[Quoted passage start]

C# 5 async CTP: why is internal "state" set to 0 in generated code before EndAwait call?

C#AsynchronousC# 5.0

C# Problem Overview


Yesterday I was giving a talk about the new C# "async" feature, in particular delving into what the generated code looked like, and the GetAwaiter() / BeginAwait() / EndAwait() calls.

We looked in some detail at the state machine generated by the C# compiler, and there were two aspects we couldn't understand:

  • Why the generated class contains a Dispose() method and a $__disposing variable, which never appear to be used (and the class doesn't implement IDisposable).
  • Why the internal state variable is set to 0 before any call to EndAwait(), when 0 normally appears to mean "this is the initial entry point".

I suspect the first point could be answered by doing something more interesting within the async method, although if anyone has any further information I'd be glad to hear it. This question is more about the second point, however.

Here's a very simple piece of sample code:

using System.Threading.Tasks;

class Test
{
    static async Task<int> Sum(Task<int> t1, Task<int> t2)
    {
        return await t1 + await t2;
    }
}

... and here's the code which gets generated for the MoveNext() method which implements the state machine. This is copied directly from Reflector - I haven't fixed up the unspeakable variable names:

public void MoveNext()
{
    try
    {
        this.$__doFinallyBodies = true;
        switch (this.<>1__state)
        {
            case 1:
                break;

            case 2:
                goto Label_00DA;

            case -1:
                return;

            default:
                this.<a1>t__$await2 = this.t1.GetAwaiter<int>();
                this.<>1__state = 1;
                this.$__doFinallyBodies = false;
                if (this.<a1>t__$await2.BeginAwait(this.MoveNextDelegate))
                {
                    return;
                }
                this.$__doFinallyBodies = true;
                break;
        }
        this.<>1__state = 0;
        this.<1>t__$await1 = this.<a1>t__$await2.EndAwait();
        this.<a2>t__$await4 = this.t2.GetAwaiter<int>();
        this.<>1__state = 2;
        this.$__doFinallyBodies = false;
        if (this.<a2>t__$await4.BeginAwait(this.MoveNextDelegate))
        {
            return;
        }
        this.$__doFinallyBodies = true;
    Label_00DA:
        this.<>1__state = 0;
        this.<2>t__$await3 = this.<a2>t__$await4.EndAwait();
        this.<>1__state = -1;
        this.$builder.SetResult(this.<1>t__$await1 + this.<2>t__$await3);
    }
    catch (Exception exception)
    {
        this.<>1__state = -1;
        this.$builder.SetException(exception);
    }
}

It's long, but the important lines for this question are these:

// End of awaiting t1
this.<>1__state = 0;
this.<1>t__$await1 = this.<a1>t__$await2.EndAwait();

// End of awaiting t2
this.<>1__state = 0;
this.<2>t__$await3 = this.<a2>t__$await4.EndAwait();

In both cases the state is changed again afterwards before it's next obviously observed... so why set it to 0 at all? If MoveNext() were called again at this point (either directly or via Dispose) it would effectively start the async method again, which would be wholly inappropriate as far as I can tell... if and MoveNext() isn't called, the change in state is irrelevant.

Is this simply a side-effect of the compiler reusing iterator block generation code for async, where it may have a more obvious explanation?

[Quoted passage end]

In the forum question about the C# async state machine, which tool was the generated MoveNext() code copied from?

[Source material start]

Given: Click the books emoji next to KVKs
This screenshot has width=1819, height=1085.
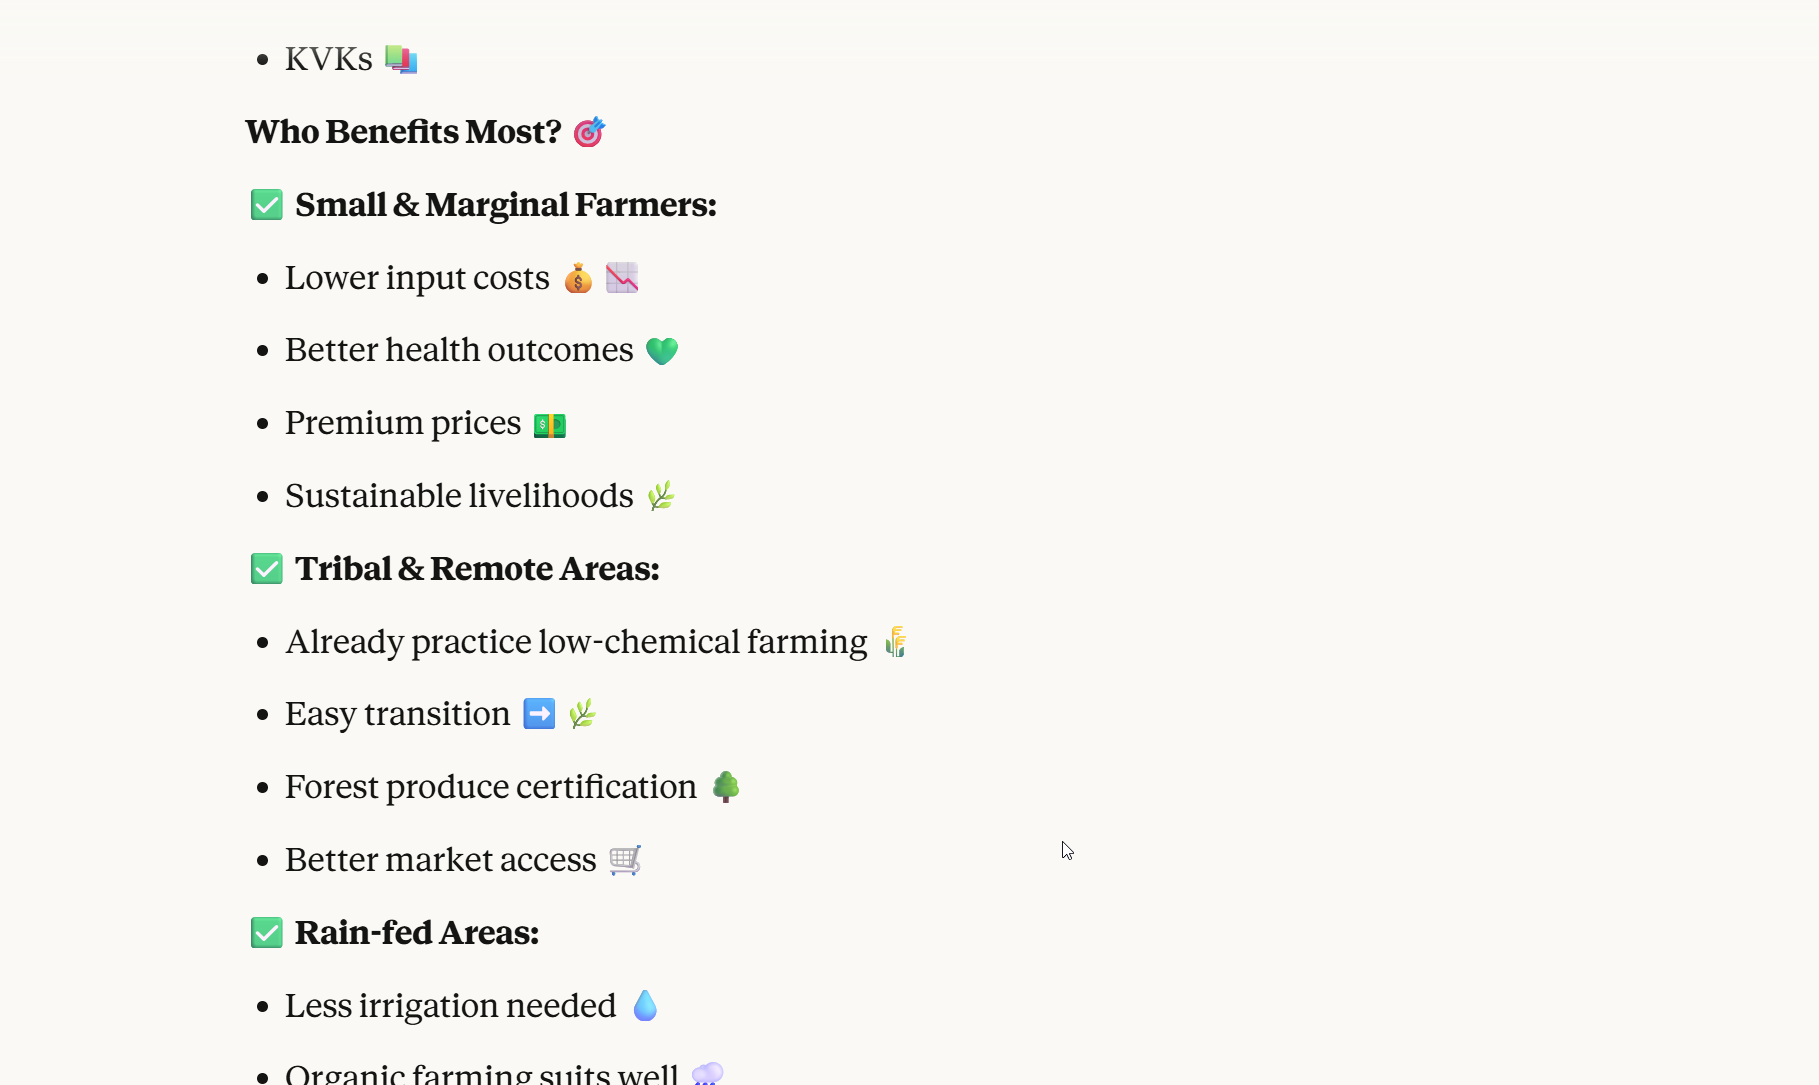Looking at the screenshot, I should [x=401, y=59].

[Source material end]

Result for this task ::
Reflector.